(Data items)
────

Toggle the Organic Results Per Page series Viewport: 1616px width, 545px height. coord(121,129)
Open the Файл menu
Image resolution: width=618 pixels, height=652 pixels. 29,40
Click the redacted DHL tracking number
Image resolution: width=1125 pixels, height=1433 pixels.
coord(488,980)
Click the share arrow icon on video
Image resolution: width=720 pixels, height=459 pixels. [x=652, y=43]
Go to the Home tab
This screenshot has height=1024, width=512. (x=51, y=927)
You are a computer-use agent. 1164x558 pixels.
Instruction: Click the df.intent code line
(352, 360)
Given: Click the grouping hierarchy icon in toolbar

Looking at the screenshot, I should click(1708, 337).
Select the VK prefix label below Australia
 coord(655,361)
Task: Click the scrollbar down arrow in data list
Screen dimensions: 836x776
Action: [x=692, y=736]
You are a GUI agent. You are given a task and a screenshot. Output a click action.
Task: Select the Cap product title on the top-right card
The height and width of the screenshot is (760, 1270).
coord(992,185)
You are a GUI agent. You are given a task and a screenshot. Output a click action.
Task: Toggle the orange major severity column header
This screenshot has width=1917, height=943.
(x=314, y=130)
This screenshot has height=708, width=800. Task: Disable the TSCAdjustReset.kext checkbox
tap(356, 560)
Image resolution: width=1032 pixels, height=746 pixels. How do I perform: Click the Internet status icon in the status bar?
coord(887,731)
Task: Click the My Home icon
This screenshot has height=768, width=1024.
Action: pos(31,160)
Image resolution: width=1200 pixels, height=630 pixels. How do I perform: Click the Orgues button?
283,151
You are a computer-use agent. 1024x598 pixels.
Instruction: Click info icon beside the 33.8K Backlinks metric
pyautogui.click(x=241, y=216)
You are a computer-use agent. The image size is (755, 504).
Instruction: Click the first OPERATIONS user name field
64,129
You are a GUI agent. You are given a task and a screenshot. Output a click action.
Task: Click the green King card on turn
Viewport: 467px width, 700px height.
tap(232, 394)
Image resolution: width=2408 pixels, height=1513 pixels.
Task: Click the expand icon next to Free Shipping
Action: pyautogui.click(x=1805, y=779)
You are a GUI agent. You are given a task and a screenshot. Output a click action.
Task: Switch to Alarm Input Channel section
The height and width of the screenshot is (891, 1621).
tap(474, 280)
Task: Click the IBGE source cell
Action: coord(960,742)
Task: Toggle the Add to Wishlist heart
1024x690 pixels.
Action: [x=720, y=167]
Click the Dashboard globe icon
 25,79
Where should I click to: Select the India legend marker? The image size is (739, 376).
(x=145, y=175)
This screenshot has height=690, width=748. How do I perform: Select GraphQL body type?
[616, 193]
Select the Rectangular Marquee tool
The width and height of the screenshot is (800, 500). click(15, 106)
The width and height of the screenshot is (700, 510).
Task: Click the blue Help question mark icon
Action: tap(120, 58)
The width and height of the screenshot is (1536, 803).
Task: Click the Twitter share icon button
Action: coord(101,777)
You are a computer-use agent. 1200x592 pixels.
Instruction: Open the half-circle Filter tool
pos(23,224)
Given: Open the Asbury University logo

────

**Work instruction:** Please retype all of the records, keeping each line exactly as it is.

**Solution to this task:**
Toggle the Organic Results Per Page series Viewport: 1616px width, 545px height. coord(121,129)
Open the Файл menu
Image resolution: width=618 pixels, height=652 pixels. 29,40
Click the redacted DHL tracking number
Image resolution: width=1125 pixels, height=1433 pixels.
coord(488,980)
Click the share arrow icon on video
Image resolution: width=720 pixels, height=459 pixels. [x=652, y=43]
Go to the Home tab
This screenshot has height=1024, width=512. (x=51, y=927)
You are a computer-use agent. 1164x558 pixels.
Instruction: Click the df.intent code line
(352, 360)
Given: Click the grouping hierarchy icon in toolbar

Looking at the screenshot, I should click(1708, 337).
Select the VK prefix label below Australia
 coord(655,361)
Task: Click the scrollbar down arrow in data list
Screen dimensions: 836x776
Action: [x=692, y=736]
You are a GUI agent. You are given a task and a screenshot. Output a click action.
Task: Select the Cap product title on the top-right card
The height and width of the screenshot is (760, 1270).
coord(992,185)
You are a GUI agent. You are given a task and a screenshot. Output a click action.
Task: Toggle the orange major severity column header
This screenshot has width=1917, height=943.
(x=314, y=130)
This screenshot has height=708, width=800. Task: Disable the TSCAdjustReset.kext checkbox
tap(356, 560)
Image resolution: width=1032 pixels, height=746 pixels. How do I perform: Click the Internet status icon in the status bar?
coord(887,731)
Task: Click the My Home icon
This screenshot has height=768, width=1024.
Action: pos(31,160)
Image resolution: width=1200 pixels, height=630 pixels. How do I perform: Click the Orgues button?
283,151
You are a computer-use agent. 1024x598 pixels.
Instruction: Click info icon beside the 33.8K Backlinks metric
pyautogui.click(x=241, y=216)
You are a computer-use agent. The image size is (755, 504).
Instruction: Click the first OPERATIONS user name field
64,129
You are a GUI agent. You are given a task and a screenshot. Output a click action.
Task: Click the green King card on turn
Viewport: 467px width, 700px height.
tap(232, 394)
Image resolution: width=2408 pixels, height=1513 pixels.
Task: Click the expand icon next to Free Shipping
Action: pyautogui.click(x=1805, y=779)
You are a GUI agent. You are given a task and a screenshot. Output a click action.
Task: Switch to Alarm Input Channel section
The height and width of the screenshot is (891, 1621).
tap(474, 280)
Task: Click the IBGE source cell
Action: coord(960,742)
Task: Toggle the Add to Wishlist heart
1024x690 pixels.
Action: [x=720, y=167]
Click the Dashboard globe icon
 25,79
Where should I click to: Select the India legend marker? The image size is (739, 376).
(x=145, y=175)
This screenshot has height=690, width=748. How do I perform: Select GraphQL body type?
[616, 193]
Select the Rectangular Marquee tool
The width and height of the screenshot is (800, 500). click(15, 106)
The width and height of the screenshot is (700, 510).
Task: Click the blue Help question mark icon
Action: tap(120, 58)
The width and height of the screenshot is (1536, 803).
Task: Click the Twitter share icon button
Action: coord(101,777)
You are a computer-use agent. 1200x592 pixels.
Instruction: Open the half-circle Filter tool
pos(23,224)
Given: Open the Asbury University logo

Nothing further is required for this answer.